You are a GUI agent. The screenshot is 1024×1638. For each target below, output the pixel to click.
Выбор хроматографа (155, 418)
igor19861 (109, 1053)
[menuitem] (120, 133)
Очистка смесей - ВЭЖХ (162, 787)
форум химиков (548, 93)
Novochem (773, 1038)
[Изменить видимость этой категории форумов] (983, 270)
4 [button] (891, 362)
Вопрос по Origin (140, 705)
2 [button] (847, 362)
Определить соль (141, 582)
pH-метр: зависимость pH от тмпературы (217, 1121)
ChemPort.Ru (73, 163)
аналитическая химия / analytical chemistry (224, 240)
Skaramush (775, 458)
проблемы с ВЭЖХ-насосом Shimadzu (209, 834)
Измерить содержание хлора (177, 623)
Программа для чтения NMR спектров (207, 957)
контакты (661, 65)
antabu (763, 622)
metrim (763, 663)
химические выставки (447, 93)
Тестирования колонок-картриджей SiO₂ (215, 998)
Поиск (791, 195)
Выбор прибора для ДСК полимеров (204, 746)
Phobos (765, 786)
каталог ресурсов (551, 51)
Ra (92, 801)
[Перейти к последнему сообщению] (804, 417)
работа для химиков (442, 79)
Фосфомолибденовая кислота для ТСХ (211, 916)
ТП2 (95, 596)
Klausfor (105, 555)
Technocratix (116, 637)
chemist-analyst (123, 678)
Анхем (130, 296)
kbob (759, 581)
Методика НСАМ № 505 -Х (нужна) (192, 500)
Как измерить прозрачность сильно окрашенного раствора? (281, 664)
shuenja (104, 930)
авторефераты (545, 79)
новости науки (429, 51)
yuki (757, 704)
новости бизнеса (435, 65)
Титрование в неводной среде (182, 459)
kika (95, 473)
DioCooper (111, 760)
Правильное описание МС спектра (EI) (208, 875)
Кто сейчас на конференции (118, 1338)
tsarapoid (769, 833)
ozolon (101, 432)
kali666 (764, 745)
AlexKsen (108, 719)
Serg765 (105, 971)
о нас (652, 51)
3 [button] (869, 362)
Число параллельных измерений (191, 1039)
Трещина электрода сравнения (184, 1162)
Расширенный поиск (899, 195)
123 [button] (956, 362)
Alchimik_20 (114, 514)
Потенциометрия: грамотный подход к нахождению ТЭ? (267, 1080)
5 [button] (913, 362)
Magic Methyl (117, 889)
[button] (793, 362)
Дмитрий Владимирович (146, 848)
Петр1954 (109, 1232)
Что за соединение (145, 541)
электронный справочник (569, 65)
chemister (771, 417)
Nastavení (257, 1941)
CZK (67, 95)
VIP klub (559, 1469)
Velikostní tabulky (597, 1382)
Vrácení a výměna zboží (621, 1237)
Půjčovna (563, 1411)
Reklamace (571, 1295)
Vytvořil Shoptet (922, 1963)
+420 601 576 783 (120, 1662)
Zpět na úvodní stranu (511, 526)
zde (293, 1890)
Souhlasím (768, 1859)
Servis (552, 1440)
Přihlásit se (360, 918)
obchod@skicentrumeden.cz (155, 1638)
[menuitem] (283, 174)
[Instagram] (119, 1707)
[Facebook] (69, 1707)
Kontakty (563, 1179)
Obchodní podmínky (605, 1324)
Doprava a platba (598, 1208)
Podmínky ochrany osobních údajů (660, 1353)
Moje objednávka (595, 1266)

◆ ◆ ◆

Exercise requirements: Your answer should consist of every record, restated exactly.

Response box:
You are a GUI agent. The screenshot is 1024×1638. For each target below, output the pixel to click.
Выбор хроматографа (155, 418)
igor19861 (109, 1053)
[menuitem] (120, 133)
Очистка смесей - ВЭЖХ (162, 787)
форум химиков (548, 93)
Novochem (773, 1038)
[Изменить видимость этой категории форумов] (983, 270)
4 [button] (891, 362)
Вопрос по Origin (140, 705)
2 [button] (847, 362)
Определить соль (141, 582)
pH-метр: зависимость pH от тмпературы (217, 1121)
ChemPort.Ru (73, 163)
аналитическая химия / analytical chemistry (224, 240)
Skaramush (775, 458)
проблемы с ВЭЖХ-насосом Shimadzu (209, 834)
Измерить содержание хлора (177, 623)
Программа для чтения NMR спектров (207, 957)
контакты (661, 65)
antabu (763, 622)
metrim (763, 663)
химические выставки (447, 93)
Тестирования колонок-картриджей SiO₂ (215, 998)
Поиск (791, 195)
Выбор прибора для ДСК полимеров (204, 746)
Phobos (765, 786)
каталог ресурсов (551, 51)
Ra (92, 801)
[Перейти к последнему сообщению] (804, 417)
работа для химиков (442, 79)
Фосфомолибденовая кислота для ТСХ (211, 916)
ТП2 (95, 596)
Klausfor (105, 555)
Technocratix (116, 637)
chemist-analyst (123, 678)
Анхем (130, 296)
kbob (759, 581)
Методика НСАМ № 505 -Х (нужна) (192, 500)
Как измерить прозрачность сильно окрашенного раствора? (281, 664)
shuenja (104, 930)
авторефераты (545, 79)
новости науки (429, 51)
yuki (757, 704)
новости бизнеса (435, 65)
Титрование в неводной среде (182, 459)
kika (95, 473)
DioCooper (111, 760)
Правильное описание МС спектра (EI) (208, 875)
Кто сейчас на конференции (118, 1338)
tsarapoid (769, 833)
ozolon (101, 432)
kali666 (764, 745)
AlexKsen (108, 719)
Serg765 (105, 971)
о нас (652, 51)
3 [button] (869, 362)
Число параллельных измерений (191, 1039)
Трещина электрода сравнения (184, 1162)
Расширенный поиск (899, 195)
123 [button] (956, 362)
Alchimik_20 (114, 514)
Потенциометрия: грамотный подход к нахождению ТЭ? (267, 1080)
5 [button] (913, 362)
Magic Methyl (117, 889)
[button] (793, 362)
Дмитрий Владимирович (146, 848)
Петр1954 (109, 1232)
Что за соединение (145, 541)
электронный справочник (569, 65)
chemister (771, 417)
Nastavení (257, 1941)
CZK (67, 95)
VIP klub (559, 1469)
Velikostní tabulky (597, 1382)
Vrácení a výměna zboží (621, 1237)
Půjčovna (563, 1411)
Reklamace (571, 1295)
Vytvořil Shoptet (922, 1963)
+420 601 576 783 (120, 1662)
Zpět na úvodní stranu (511, 526)
zde (293, 1890)
Souhlasím (768, 1859)
Servis (552, 1440)
Přihlásit se (360, 918)
obchod@skicentrumeden.cz (155, 1638)
[menuitem] (283, 174)
[Instagram] (119, 1707)
[Facebook] (69, 1707)
Kontakty (563, 1179)
Obchodní podmínky (605, 1324)
Doprava a platba (598, 1208)
Podmínky ochrany osobních údajů (660, 1353)
Moje objednávka (595, 1266)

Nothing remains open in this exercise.